In Francia continuano le proteste contro la riforma delle pensioni.

La polizia ha usato gas lacrimogeni per disperdere la folla a Place de la Nation, il punto finale della principale protesta a Parigi, dopo che il Governo ha lanciato l’allarme che alcuni manifestanti intendevano “distruggere, ferire e uccidere”.

Nella zona di boulevard Voltaire sono stati incendiati alcuni cassonetti dell’immondizia. Alcuni manifestanti hanno assaltato e saccheggiati i magazzini Leclerc. La polizia ha effettuato alcune cariche e sparato gas lacrimogeni.

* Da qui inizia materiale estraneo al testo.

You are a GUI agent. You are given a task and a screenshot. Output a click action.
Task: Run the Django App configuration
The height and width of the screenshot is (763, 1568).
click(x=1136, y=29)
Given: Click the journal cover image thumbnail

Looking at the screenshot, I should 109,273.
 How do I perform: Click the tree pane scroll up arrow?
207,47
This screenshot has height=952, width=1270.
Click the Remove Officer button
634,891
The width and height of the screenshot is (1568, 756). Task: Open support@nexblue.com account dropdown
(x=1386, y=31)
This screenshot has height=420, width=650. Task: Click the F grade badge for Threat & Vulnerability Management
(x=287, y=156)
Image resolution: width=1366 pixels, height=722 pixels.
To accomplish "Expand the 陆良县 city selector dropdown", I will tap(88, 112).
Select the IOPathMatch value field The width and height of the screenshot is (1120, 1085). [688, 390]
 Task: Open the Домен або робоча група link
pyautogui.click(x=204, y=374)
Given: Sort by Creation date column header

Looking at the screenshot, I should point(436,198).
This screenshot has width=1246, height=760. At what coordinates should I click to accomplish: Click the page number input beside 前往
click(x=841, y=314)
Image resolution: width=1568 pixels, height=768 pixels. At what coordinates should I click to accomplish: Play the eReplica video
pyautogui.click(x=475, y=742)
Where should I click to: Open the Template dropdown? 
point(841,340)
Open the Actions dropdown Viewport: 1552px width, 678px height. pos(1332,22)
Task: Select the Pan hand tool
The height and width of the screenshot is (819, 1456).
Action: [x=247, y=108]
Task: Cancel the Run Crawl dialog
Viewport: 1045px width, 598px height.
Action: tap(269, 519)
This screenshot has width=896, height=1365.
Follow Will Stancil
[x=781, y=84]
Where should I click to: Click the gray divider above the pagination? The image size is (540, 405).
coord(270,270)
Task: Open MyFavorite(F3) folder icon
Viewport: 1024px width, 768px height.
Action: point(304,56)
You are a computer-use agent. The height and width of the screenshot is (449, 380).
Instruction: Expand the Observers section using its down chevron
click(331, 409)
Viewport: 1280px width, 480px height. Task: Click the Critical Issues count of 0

Il corteo ha attraversato la città da Place de la Republique a Place de la Nation. Sono stati 27 i fermi, 10mila le persone perquisite dalle forze dell’ordine. Due persone sono rimaste ferite.

Secondo la Cgt, il principale sindacato francese, al corteo hanno partecipato oltre due milioni di manifestanti. Due persone sono rimaste ferite. Per il Ministero dell’interno francese, invece, sono 740mila le persone scese in piazza nella giornata di martedì 28 marzo.

I sindacati chiedono la mediazione ma il governo rifiuta

Il capo del sindacato Cgt Philippe Martinez ha invitato il presidente Emmanuel Macron a discutere la riforme delle pensioni con l’ausilio di un mediatore. «Abbiamo proposto ancora una volta al governo, e in particolare al presidente, di sospendere il suo progetto e di nominare un mediatore» ha dichiarato Martinez.

Ma Macron ha rifiutato la mediazione. Il portavoce del governo, Olivier Véran ha dichiarato: «Non c’è bisogno di mediatori».